Tuttavia, fare l’infusione acquosa fornisce una separazione grezza, lasciando fuori i costituenti non solubili in acqua, potenzialmente tossici. L’esistenza dell’uso tradizionale delle infusioni acquose della radice di M. tenuiflora, o vino di Jurema, non costituisce prova del fatto che sia privo di rischi ingerire la radice o la sua corteccia così come sono, e un collega ha sperimentato tossicità in seguito all’ingestione di capsule di radice di corteccia di M. tenuiflora, proposta come anahuasca.
Mentre precedentemente l’assunzione dell’infusione acquosa della stessa corteccia di radice non gli aveva provocato nessuna tossicità. Questa tossicità può essere dovuta ai chalconi kukalcan A e B, trovati nella radice della M. tenuiflora, e che essendo liposolubili non verrebbero estratti attraverso l’infusione acquosa.
Similmente, oltre a contenere alti dosaggi di alcaloidi B-carbolinici, i semi di Ruta siriana contengono anche livelli significativi degli alcaloidi uterotonici chinazolinici ‘vasicina‘ (peganine) e ‘vasicinone‘, e sono noti per il loro uso etnomedicinale come abortivo. Dato che questi alcaloidi sono molto meno solubili in acqua rispetto alle B-carboline, ancora una volta fare l’infuso acquoso produrrà una separazione, lasciando la massa degli alcaloidi chinazolinici dentro il residuo solido dei semi, favorendo una minore tossicità, specialmente per le donne, particolarmente quelle in gravidanza.

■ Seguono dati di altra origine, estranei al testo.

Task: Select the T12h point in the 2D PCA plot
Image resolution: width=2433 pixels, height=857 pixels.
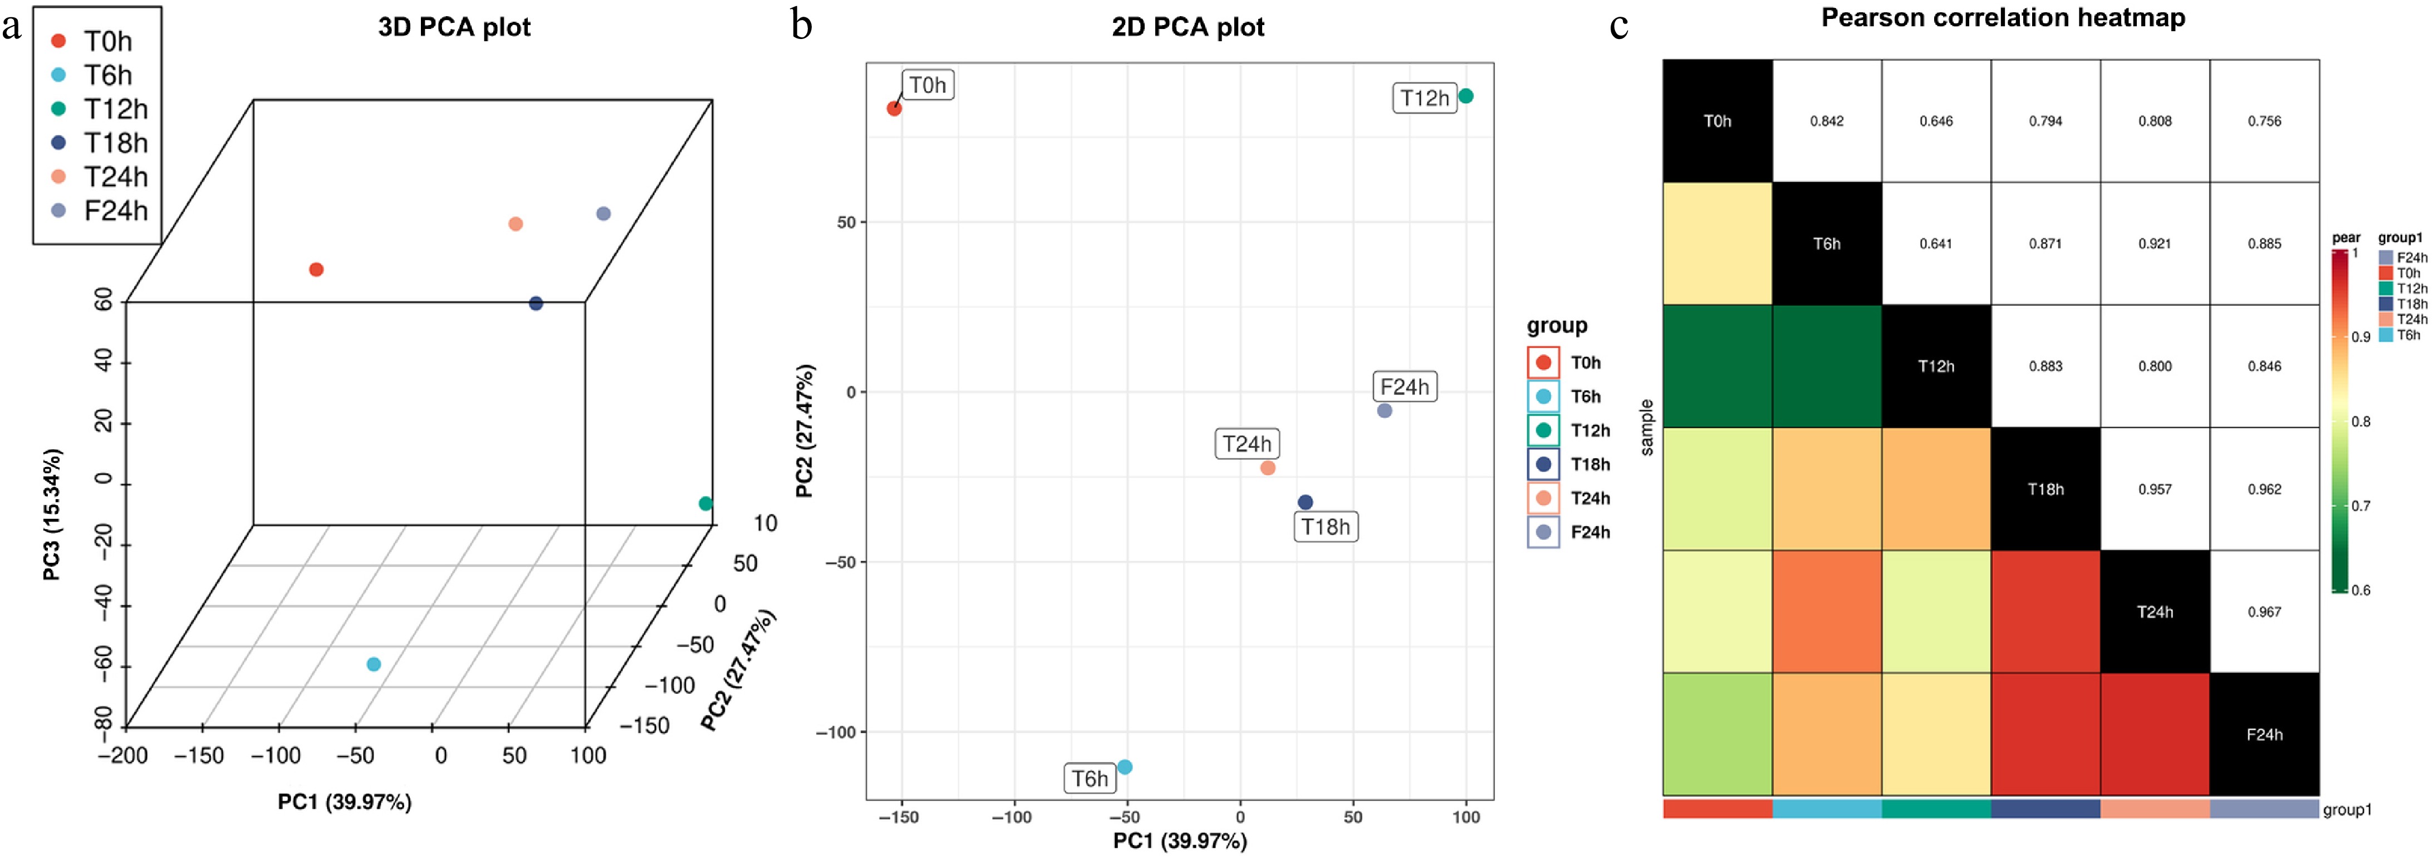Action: coord(1466,95)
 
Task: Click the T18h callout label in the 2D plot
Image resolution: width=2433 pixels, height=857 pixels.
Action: coord(1325,527)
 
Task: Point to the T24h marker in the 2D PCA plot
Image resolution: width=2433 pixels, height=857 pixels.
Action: coord(1268,468)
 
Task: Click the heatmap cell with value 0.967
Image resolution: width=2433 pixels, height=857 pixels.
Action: coord(2264,611)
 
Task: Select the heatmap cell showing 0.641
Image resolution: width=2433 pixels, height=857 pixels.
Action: coord(1935,243)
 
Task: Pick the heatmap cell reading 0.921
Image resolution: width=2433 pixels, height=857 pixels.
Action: coord(2155,243)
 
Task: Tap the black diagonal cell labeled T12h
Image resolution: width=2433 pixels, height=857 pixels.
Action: coord(1935,366)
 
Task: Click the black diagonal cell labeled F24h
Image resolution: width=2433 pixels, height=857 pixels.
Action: coord(2264,734)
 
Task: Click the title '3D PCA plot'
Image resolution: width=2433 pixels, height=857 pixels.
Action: coord(454,26)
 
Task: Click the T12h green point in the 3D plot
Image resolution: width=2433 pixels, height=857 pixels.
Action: coord(705,504)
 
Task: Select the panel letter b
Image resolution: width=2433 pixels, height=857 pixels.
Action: coord(802,25)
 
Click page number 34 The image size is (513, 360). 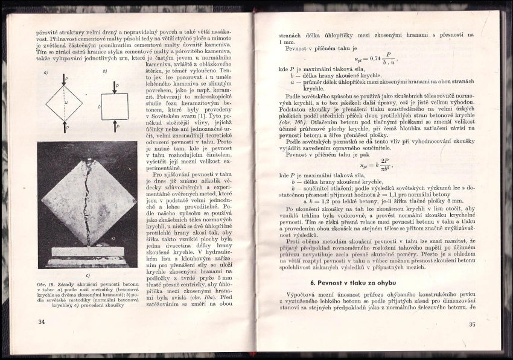click(42, 322)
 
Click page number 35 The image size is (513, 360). click(472, 324)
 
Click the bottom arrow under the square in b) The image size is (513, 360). click(113, 128)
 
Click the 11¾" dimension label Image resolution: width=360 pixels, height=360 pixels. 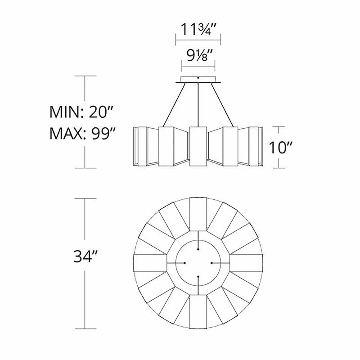tap(198, 29)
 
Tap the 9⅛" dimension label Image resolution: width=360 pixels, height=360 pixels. tap(198, 56)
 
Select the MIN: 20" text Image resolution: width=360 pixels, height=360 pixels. tap(81, 112)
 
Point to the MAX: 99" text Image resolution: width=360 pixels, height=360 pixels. tap(82, 133)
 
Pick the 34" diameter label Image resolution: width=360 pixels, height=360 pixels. tap(86, 256)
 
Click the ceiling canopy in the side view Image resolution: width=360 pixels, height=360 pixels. tap(198, 80)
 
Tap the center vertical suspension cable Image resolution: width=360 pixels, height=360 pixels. tap(198, 105)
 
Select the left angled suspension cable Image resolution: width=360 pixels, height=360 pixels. tap(174, 105)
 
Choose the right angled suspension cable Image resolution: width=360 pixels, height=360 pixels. tap(222, 105)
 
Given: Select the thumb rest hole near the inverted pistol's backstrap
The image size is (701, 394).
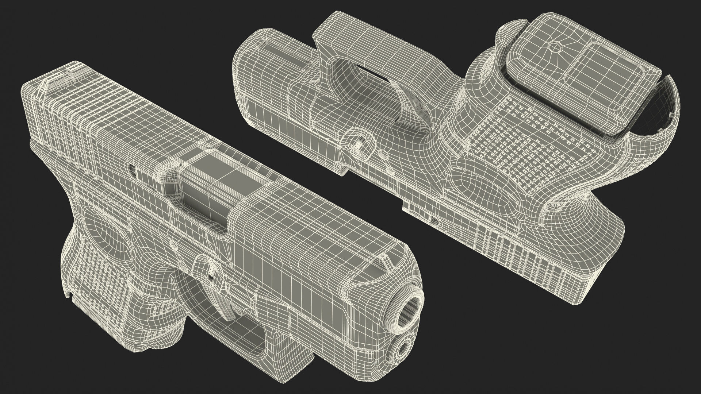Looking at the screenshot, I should click(x=552, y=208).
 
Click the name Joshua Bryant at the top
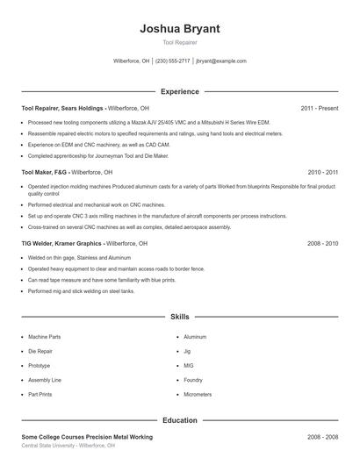coord(180,29)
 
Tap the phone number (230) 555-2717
coord(173,61)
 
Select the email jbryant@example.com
coord(221,61)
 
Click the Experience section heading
coord(180,91)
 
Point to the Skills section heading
coord(180,316)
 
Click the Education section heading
coord(180,420)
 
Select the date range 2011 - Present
coord(319,108)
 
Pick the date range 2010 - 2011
coord(323,173)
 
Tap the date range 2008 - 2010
coord(323,243)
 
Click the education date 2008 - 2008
coord(323,436)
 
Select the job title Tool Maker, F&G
coord(44,173)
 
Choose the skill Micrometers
coord(198,395)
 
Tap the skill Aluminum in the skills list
coord(195,337)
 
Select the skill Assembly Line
coord(44,380)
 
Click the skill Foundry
coord(193,380)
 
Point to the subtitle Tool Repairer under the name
coord(180,42)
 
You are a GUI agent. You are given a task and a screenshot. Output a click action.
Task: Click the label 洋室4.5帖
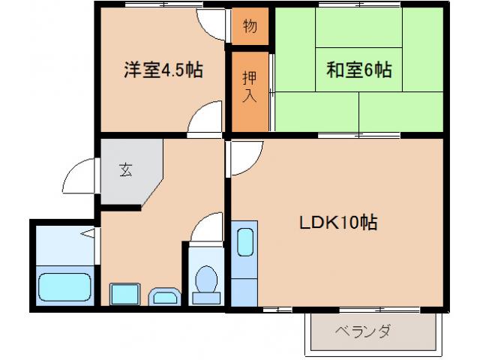(163, 70)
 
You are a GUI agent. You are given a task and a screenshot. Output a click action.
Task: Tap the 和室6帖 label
(358, 70)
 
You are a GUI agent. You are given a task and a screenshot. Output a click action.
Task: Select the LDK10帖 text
(338, 223)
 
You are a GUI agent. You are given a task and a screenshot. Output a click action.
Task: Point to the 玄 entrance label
(124, 170)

Chiaramente, nel loro zelo per evitare di gustare l’amara medicina, gli anahuasqueri stanno giocando con il fuoco, esponendo se stessi a rischi non necessari, ingerendo preparazioni che mancano delle tradizionali regole per la sicurezza umana. Tutto per evitare di gustare l’amara pozione, mentre per alcuni il resistere alla sua amarezza è già di per sé un rito di passaggio – come disse James Jiyce “non ci sono rose senza le spine”, ma Joyce si riferiva alle donne, non alle droghe!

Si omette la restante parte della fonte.